Native American Weddings

With Spring upon us, it is natural to think of love. Native American culture is composed of many tribes, each with distinct traditions and customs. It is difficult to characterize any aspect of a wedding as being “Native American”.  Some traditions are common to many tribes, while others are unique.Most Native Americans believe that in the universe there exists the Great Spirit – a spiritual force that is the source of all life. The Great Spirit is not pictured as a man in the sky but it is believed to be formless and to exist throughout the universe. The sun is viewed as a manifestation of the power of the Great Spirit.

Some Native American wedding ceremonies are informal, while others are quite formal. When they were not small and informal, they were solemnized with feasts and merrymaking. Evening is the traditional time for the ceremony to occur. Water is used as a symbol of purification and cleansing. The bride and groom have a ceremonial washing of hands to wash away past evils and memories of past loves.

One tradition that I have read about was Cherokee, I have many friends who are Cherokee and tell me about this tradition. The Cherokee wedding ceremony is a very beautiful event, whether it is the old fashioned, or ‘ancient’ ceremony or a modern one. The original ceremony differed from clan to clan and community to community, but basically used the same ritual elements.
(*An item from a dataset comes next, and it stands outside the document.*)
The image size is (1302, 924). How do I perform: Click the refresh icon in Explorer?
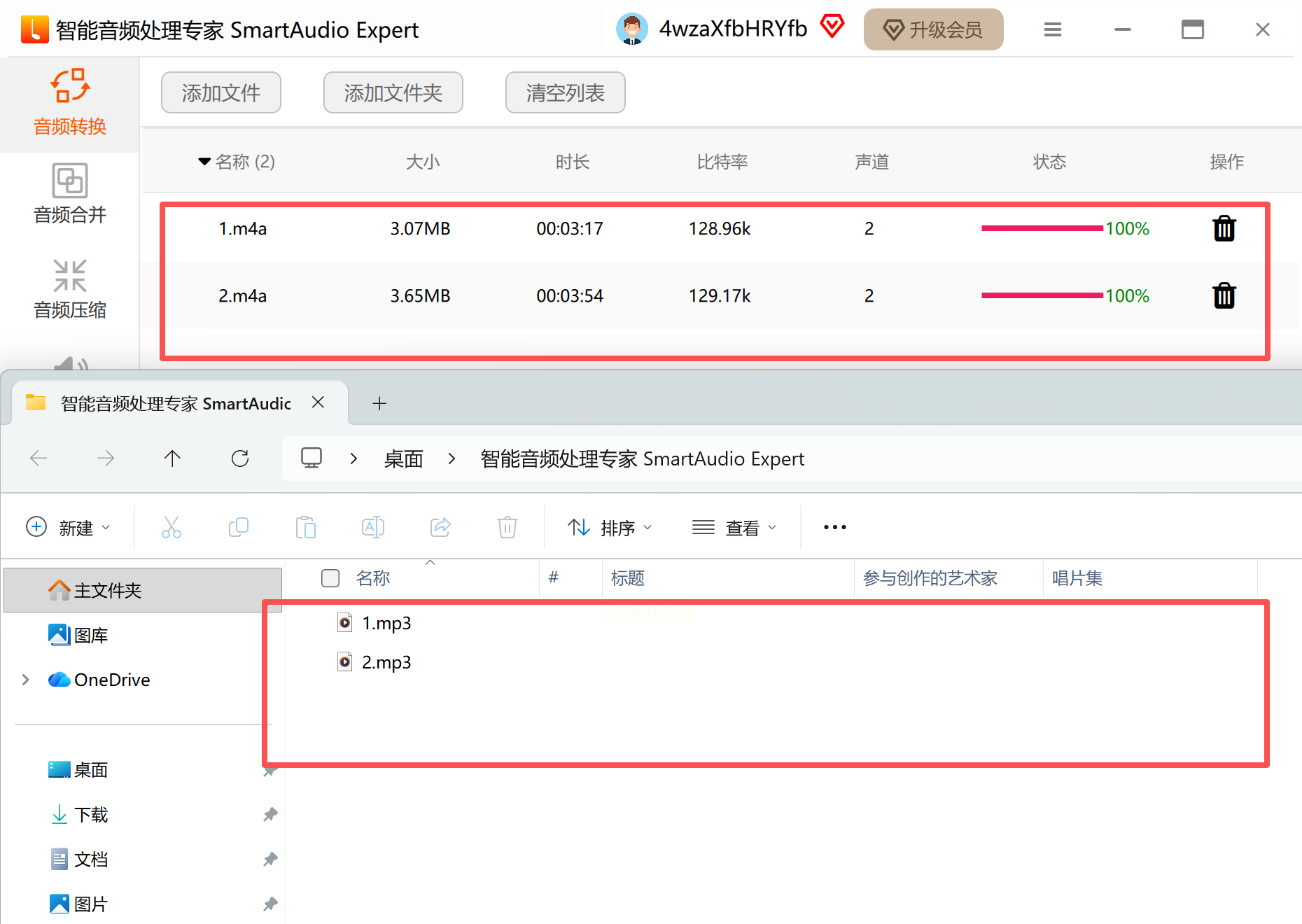[x=240, y=458]

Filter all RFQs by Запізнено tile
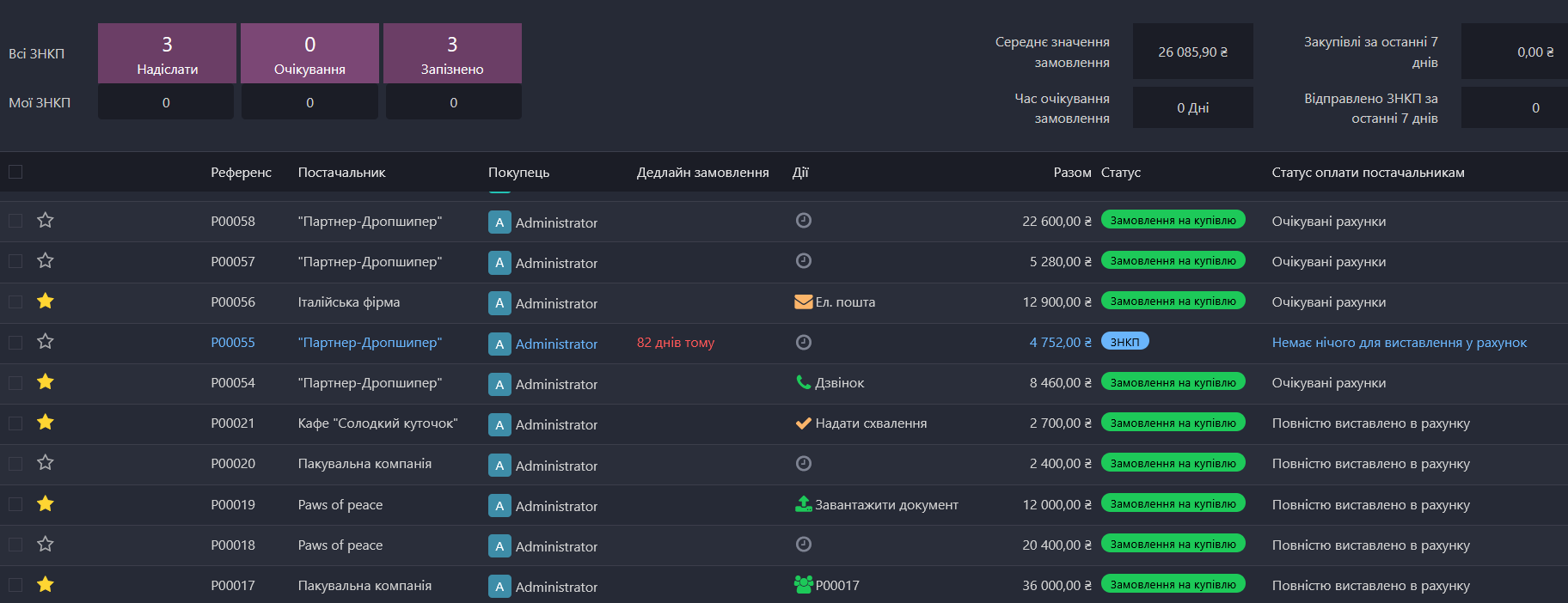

Because clan-ship is matrilineal in the Cherokee society, it is forbidden to marry within one’s own clan. Because the woman holds the family clan, she is represented at the ceremony by both her mother (or clan mother) and oldest brother. The brother stands with her as his vow to take the responsibility of teaching the children in spiritual and religious matters, as that is the traditional role of the ‘uncle’ (e-du-tsi). In ancient times, they would meet at the center of the townhouse, and the groom gave the bride a ham of venison while she gave an ear of corn to him, then the wedding party danced and feasted for hours on end. Venison symbolized his intention to keep meat in the household and her corn symbolized her willing to be a good Cherokee housewife. The groom is accompanied by his mother.

After the sacred spot for the ceremony has been blessed for seven consecutive days, it is time for the ceremony. The bride and groom approach the sacred fire, and are blessed by the priest and/or priestess. All participants of the wedding, including guests are also blessed. Songs are sung in Cherokee, and those conducting the ceremony bless the couple. Both the Bride and Groom are covered in a blue blanket. At the right point of the ceremony, the priest or priestess removes each blue blanket, and covers the couple together with one white blanket, indicating the beginning of their new life together.

The Blanket Ceremony is among the oldest and best loved traditions. Two blue blankets used in the ceremony represent the couple's past lives that may have been filled with loneliness, weakness, failures, sorrow and spiritual depression. The couple are wrapped in the blue blankets and their relatives follow them to the sacred fire circle. 

After the spiritual leader blesses the union the couple then shed the blue blankets and are enveloped by relatives in a single white blanket representing their new ways of happiness, fulfillment and peace.  Under the white blanket, the couple then embrace and kiss.  The white blanket is kept by the couple and often displayed in their home.   It is the same blanket that is sometimes split in half if the marriage goes sour.  

Indian marriages were considered a contract for life. Although divorces were not common, they did occur. The only formality required was the dividing of the marriage blanket. If a person was disloyal, the offending person was usually publicly whipped by the women. In the case of an offending wife, all her possessions were removed and she was turned out of the lodge. When separations were mutually agreed to and the marriage blanket was split, the couple’s property was equally divided and the children were provided for by the mother.